Accurate depolarization pattern reproduction on real swine data with 50% measurements

Method generalizes well from synthetic to real cardiac data

Abstract

Electroanatomic mapping as routinely acquired in ablation therapy of ventricular tachycardia is the gold standard method to identify the arrhythmogenic substrate. To reduce the acquisition time and still provide maps with high spatial resolution, we propose a novel deep learning method based on graph convolutional neural networks to estimate the depolarization time in the myocardium, given sparse catheter data on the left ventricular endocardium, ECG, and magnetic resonance images. The training set consists of data produced by a computational model of cardiac electrophysiology on a large cohort of synthetically generated geometries of ischemic hearts.
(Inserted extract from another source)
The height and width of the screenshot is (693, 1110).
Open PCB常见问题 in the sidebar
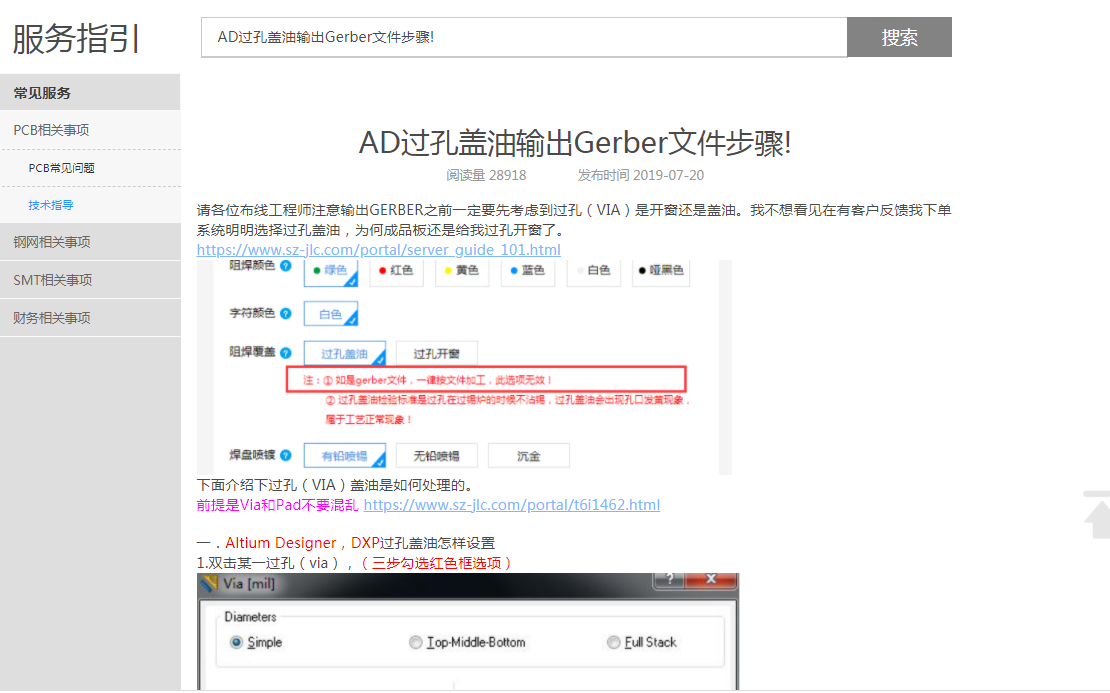coord(61,168)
The predicted depolarization pattern has good agreement with activation times computed by the cardiac electrophysiology model in a validation set of five swine heart geometries with complex scar and border zone morphologies. The mean absolute error hereby measures 8 ms on the entire myocardium when providing 50\% of the endocardial ground truth in over 500 computed depolarization patterns. Furthermore, when considering a complete animal data set with high density electroanatomic mapping data as reference, the neural network can accurately reproduce the endocardial depolarization pattern, even when a small percentage of measurements are provided as input features (mean absolute error of 7 ms with 50\% of input samples). The results show that the proposed method, trained on synthetically generated data, may generalize to real data.